BCSWowbagger wrote: ↑Sun Dec 12, 2021 5:52 pm
Standardizing on "gain" vs. "add" is something I've wanted to do for a while, but I haven't had the chance (sorry) to do the necessary research.
Which one is used more in this context? Which one has older precedents? Does anyone know? Because if so I can just outsource the research.
I'll do some research...
61 cards use the term gain(s) in the sense that is relevant to this discussion.
Of those 61, 32 are not really in need of any sort of clarification because the card tells you exactly what is gained. For instance
Mot's Advice tells you your personnel gains Barbering. That's is. Another example,
Vantika's Neural Pathways and Treachery x2.
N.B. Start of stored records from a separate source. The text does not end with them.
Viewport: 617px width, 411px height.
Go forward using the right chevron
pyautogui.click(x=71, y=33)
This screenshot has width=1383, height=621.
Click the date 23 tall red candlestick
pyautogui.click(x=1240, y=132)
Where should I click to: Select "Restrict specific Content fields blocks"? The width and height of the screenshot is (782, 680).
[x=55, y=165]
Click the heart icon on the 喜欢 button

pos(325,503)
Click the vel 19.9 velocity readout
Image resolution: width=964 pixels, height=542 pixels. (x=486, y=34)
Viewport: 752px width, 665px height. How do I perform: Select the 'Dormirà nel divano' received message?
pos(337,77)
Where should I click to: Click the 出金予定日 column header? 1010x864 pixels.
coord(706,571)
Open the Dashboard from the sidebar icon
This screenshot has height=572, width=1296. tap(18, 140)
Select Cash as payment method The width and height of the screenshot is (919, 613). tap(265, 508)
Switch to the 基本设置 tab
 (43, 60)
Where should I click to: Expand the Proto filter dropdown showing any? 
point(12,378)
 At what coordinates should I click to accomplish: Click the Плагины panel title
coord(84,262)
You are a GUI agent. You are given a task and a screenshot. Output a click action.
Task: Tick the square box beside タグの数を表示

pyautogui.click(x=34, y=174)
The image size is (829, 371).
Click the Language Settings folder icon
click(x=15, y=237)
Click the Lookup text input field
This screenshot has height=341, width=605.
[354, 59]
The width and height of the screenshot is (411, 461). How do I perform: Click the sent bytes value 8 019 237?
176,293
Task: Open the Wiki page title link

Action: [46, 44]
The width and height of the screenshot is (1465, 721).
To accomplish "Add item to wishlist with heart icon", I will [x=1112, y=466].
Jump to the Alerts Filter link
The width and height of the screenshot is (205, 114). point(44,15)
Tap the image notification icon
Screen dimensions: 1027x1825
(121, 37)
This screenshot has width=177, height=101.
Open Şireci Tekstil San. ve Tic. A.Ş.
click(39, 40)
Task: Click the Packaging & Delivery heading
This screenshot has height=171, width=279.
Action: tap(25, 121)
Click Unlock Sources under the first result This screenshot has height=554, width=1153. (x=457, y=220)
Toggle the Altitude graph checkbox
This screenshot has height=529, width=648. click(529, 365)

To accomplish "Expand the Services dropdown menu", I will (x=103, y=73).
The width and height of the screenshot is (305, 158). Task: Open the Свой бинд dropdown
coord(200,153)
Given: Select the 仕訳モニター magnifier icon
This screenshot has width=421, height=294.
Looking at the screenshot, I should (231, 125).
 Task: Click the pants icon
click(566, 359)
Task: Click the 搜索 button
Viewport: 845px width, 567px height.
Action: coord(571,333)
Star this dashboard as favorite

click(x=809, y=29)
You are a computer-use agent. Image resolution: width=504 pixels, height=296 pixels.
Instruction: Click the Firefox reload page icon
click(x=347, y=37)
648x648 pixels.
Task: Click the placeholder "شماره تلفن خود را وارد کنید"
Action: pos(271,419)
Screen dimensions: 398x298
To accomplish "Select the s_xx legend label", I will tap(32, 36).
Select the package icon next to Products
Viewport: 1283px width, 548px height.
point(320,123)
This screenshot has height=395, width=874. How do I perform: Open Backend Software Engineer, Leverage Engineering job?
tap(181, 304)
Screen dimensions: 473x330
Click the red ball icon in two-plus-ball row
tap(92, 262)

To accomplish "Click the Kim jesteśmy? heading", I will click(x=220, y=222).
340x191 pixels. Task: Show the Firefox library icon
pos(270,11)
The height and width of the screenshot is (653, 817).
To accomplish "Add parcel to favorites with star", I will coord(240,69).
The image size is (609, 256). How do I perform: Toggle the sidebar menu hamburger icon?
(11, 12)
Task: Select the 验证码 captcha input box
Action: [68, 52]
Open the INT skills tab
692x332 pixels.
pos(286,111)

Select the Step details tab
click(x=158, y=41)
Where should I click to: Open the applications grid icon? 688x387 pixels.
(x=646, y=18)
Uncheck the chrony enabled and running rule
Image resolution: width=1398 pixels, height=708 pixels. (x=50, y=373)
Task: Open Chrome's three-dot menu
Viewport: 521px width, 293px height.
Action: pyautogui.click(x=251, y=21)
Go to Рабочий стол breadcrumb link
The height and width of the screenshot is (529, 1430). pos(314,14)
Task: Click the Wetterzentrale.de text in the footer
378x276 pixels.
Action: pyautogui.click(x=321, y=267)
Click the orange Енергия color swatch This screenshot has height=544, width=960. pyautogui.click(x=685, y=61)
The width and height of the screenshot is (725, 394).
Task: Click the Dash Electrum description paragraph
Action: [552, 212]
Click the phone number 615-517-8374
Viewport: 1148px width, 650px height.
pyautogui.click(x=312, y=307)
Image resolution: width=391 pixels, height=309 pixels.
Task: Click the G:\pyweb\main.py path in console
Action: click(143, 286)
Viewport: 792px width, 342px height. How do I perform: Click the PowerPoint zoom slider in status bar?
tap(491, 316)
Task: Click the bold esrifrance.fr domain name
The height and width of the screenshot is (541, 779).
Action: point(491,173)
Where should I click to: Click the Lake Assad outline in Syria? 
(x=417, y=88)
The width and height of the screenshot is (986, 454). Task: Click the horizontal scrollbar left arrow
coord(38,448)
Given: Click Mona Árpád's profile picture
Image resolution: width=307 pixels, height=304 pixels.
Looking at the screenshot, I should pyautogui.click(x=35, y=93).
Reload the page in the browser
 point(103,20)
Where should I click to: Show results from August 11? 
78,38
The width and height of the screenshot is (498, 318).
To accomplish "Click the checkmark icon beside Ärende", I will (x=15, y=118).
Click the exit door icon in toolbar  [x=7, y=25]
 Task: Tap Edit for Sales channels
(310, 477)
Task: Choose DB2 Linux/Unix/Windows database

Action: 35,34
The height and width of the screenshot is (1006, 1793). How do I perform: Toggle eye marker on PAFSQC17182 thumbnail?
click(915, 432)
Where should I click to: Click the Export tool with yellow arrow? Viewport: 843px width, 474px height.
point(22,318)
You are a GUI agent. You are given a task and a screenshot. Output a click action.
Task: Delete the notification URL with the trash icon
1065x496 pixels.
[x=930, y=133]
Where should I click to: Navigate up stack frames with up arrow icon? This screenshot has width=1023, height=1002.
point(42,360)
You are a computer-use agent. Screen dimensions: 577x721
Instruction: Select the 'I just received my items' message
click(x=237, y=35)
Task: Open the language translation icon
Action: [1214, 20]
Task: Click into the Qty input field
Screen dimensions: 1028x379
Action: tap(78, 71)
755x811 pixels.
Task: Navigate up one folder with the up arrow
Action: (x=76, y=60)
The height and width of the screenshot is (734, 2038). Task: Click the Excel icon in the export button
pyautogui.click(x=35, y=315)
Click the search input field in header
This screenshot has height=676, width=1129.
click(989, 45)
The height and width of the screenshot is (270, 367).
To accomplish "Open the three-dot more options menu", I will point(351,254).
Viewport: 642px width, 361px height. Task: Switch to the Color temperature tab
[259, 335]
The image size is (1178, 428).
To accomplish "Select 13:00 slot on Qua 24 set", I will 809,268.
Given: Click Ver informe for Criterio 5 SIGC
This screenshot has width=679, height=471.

This is almost always a personnel but ships can also "gain" equipment, such as
Grappler: Shuttlepod Retrieval and Tractor Beam
Vulcan Database let's a ship gain a skill as specified on the card.
14 cards cause a gain of something other than a skill. Example:
Earn Your Rank gains staffing icons.
Alliance with the Son'a gains
.
2 cards,
Consume Resources and
Consume: Technology allows the gain of "non-intelligence skills in mission requirements." Those will always be regular skills, so that's not really relevant to this topic.
3 cards specifically say you gain a REGULAR skill. Examples:
Comfort Women:
The Book
The Great Teacher
This seems redundant because the Glossary says:
When selecting skills for the Borg Queen, K'chiQ, Frame of Mind, etc., valid choices include any personnel type and any regular skill that exists in the game.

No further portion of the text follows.